=== SOURCE EXCERPT ===
──────────────────────────────

Weird cache write-back behavior for STM32F7508

KMaen · ‎2020-02-20

I am doing some characterization study for the cache behavior on STM32F7508. The result is hard to understand.

Below is a simple code that I use. I align the array A1 to the cacheline (aligned(32)), and it is placed on SRAM1 above TCM (0x20010000~ ) where the cache is by default WBWA.

Especially, A1 starts from 0x200109c0.

In my code, there is a function (void loop), and a commented out for loop that is functionally equivalent.

I have both versions because using one or the other changes the behavior (described below).

I compiled my code with -O0 (no optimizations).

#include <stdio.h>
#include "printf.h"
#include "clock.h"
#include "stdio.h"
 
#define SIZE (128)
 
__attribute__ ((aligned (32)))
uint32_t A1[SIZE] = {0};
 
void loop(unsigned val)
{
	for (int i = 0; i < SIZE; i++)
		A1[i] = val;
}
 
int main(void)
{
	/* Enable I-Cache */
	SCB_InvalidateICache();
	SCB_EnableICache();
	/* Enable D-Cache */
	SCB_InvalidateDCache();
	SCB_EnableDCache();
 
	HAL_Init();
	init_clock();
	UART_INIT();
 
	// Try toggling PG_6 (D2)

──────────────────────────────

=== DATASET EXCERPT ===
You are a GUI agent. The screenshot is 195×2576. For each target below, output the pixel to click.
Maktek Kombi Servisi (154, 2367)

──────────────────────────────

Quote the STM32F7508 cache post word for word, from "#include <stdio.h>" up to and including "< SIZE; i++)". Work only from the forum post above when responding.

=== RESULT ===
#include <stdio.h>
#include "printf.h"
#include "clock.h"
#include "stdio.h"
 
#define SIZE (128)
 
__attribute__ ((aligned (32)))
uint32_t A1[SIZE] = {0};
 
void loop(unsigned val)
{
	for (int i = 0; i < SIZE; i++)